Many people tend to get less active as they get older which is exactly the opposite of what experts recommend. As your body ages you need to be taking extra care of it by working out sensibly and keeping it in tip-top form. This will not only keep you looking and feeling younger but it will help to prevent all kinds of diseases, aches and pains.
Do you want to be hunched over with a bad back and a walking stick aged 70? No, we don’t either! We’ve compiled a list of the 8 exercises that are specifically designed for over 40s that will have you skipping into old age stronger and fitter than you were in your 20s.
It’s not technically and ‘exercise’ but it is one of the most important part of any workout routine! Without adequate sleep your body can’t repair the muscles that you’ve been working out at the gym, which means that all your hard work is for nothing. Sleep deprivation leads to grouchiness and lethargy, which means lack of motivation to even get down to the gym in the first place. What’s more, studies have shown that individuals that don’t get enough sleep are more likely to look for energy from extra calories. So make sure you are getting enough shut eye to be on form and focused every day.

> WHAT YOU NEED TO DO:
1. Copy the exercise-after-40 passage word for word from "Many people tend" to "aches and pains.".
2. In the exercise-after-40 passage, what can't your body do without adequate sleep?

> LISTED ENTRIES:
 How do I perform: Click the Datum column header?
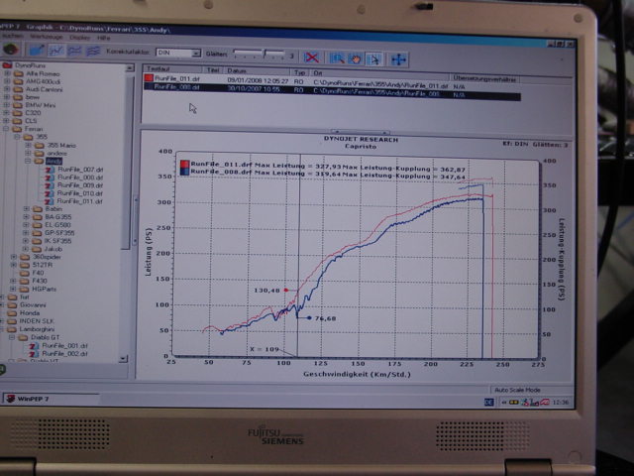238,70
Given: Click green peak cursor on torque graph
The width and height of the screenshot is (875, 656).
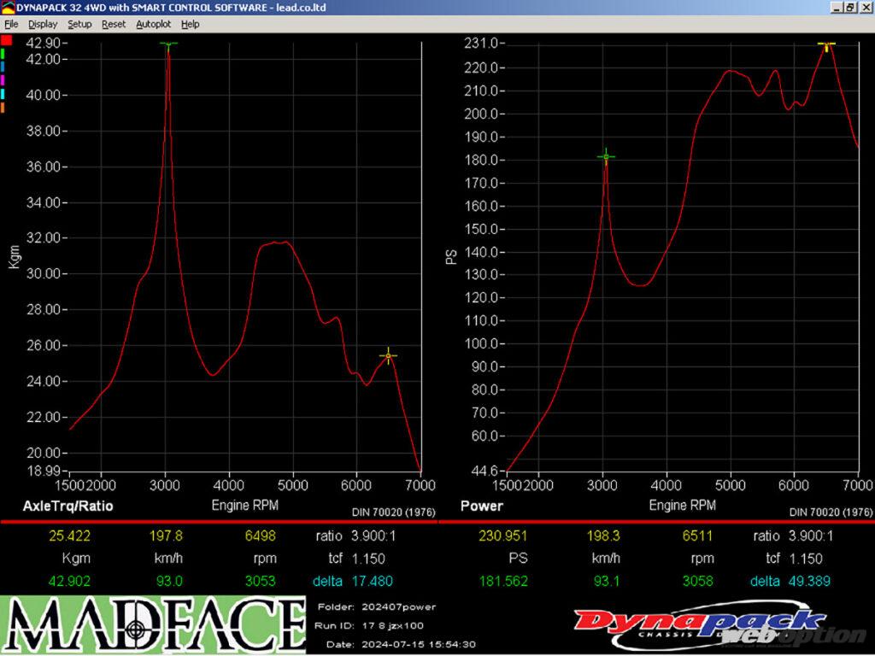Looking at the screenshot, I should 168,44.
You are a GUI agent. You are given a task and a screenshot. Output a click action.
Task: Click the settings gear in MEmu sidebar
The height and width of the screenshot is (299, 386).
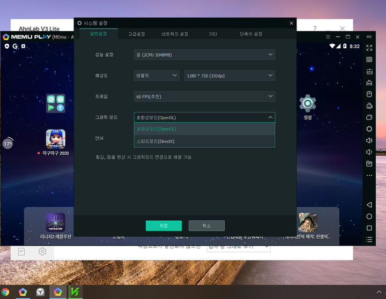(369, 129)
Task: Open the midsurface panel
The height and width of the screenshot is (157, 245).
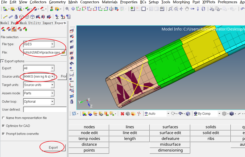Action: (x=170, y=144)
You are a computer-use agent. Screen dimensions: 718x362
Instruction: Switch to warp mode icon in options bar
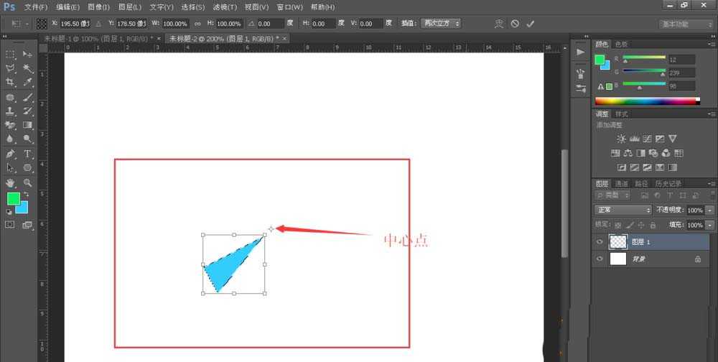point(499,24)
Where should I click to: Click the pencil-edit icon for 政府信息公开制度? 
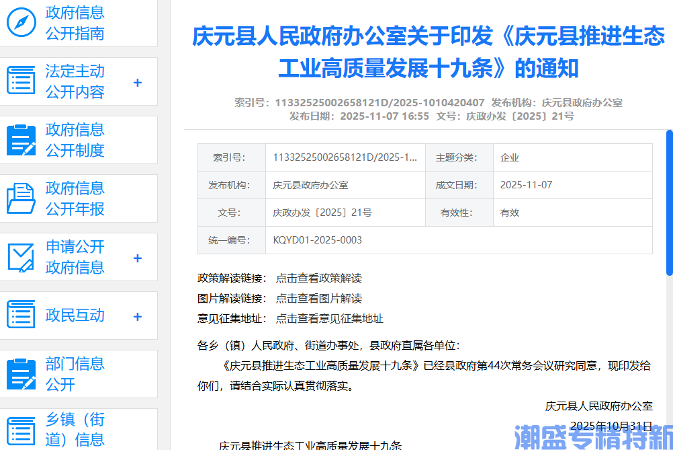[21, 139]
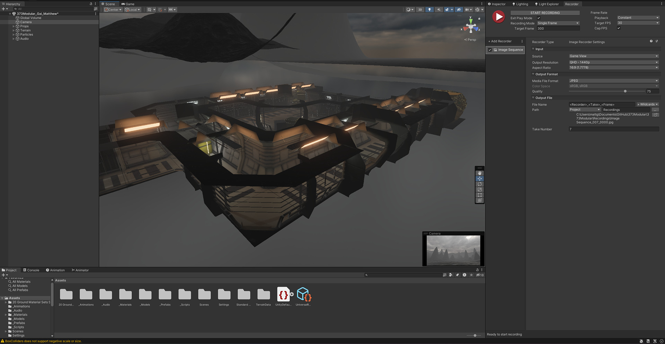The height and width of the screenshot is (344, 665).
Task: Click the Search by Label tag icon
Action: (x=458, y=275)
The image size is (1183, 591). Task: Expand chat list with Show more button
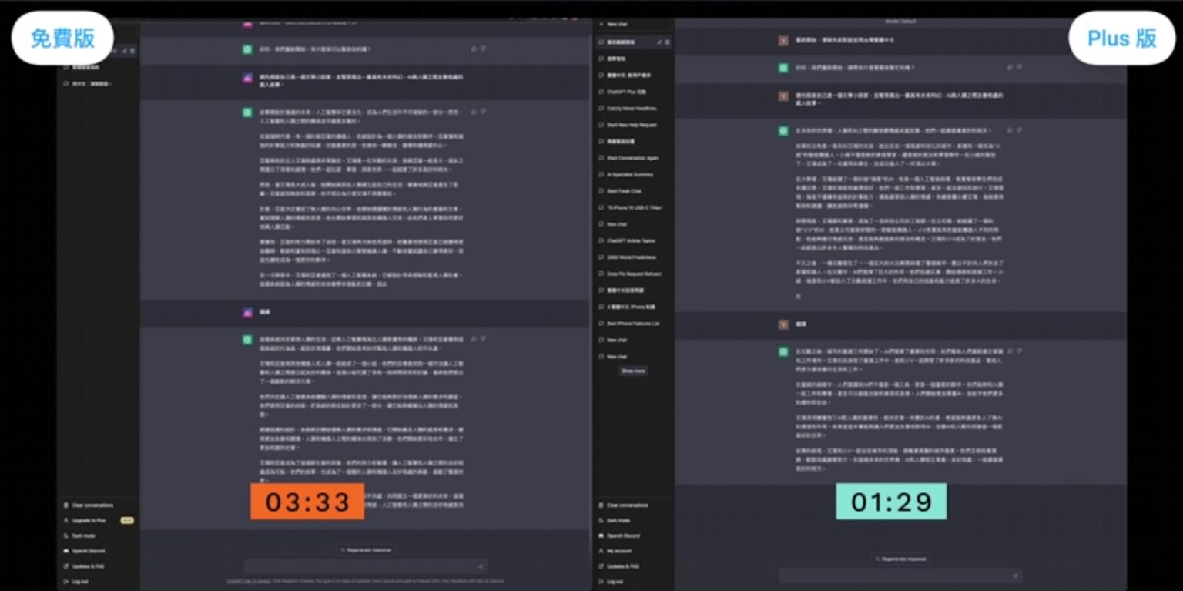tap(633, 371)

> ANSWERS PER TASK:
1.
Many people tend to get less active as they get older which is exactly the opposite of what experts recommend. As your body ages you need to be taking extra care of it by working out sensibly and keeping it in tip-top form. This will not only keep you looking and feeling younger but it will help to prevent all kinds of diseases, aches and pains.

2. It can't repair the muscles you've been working out at the gym.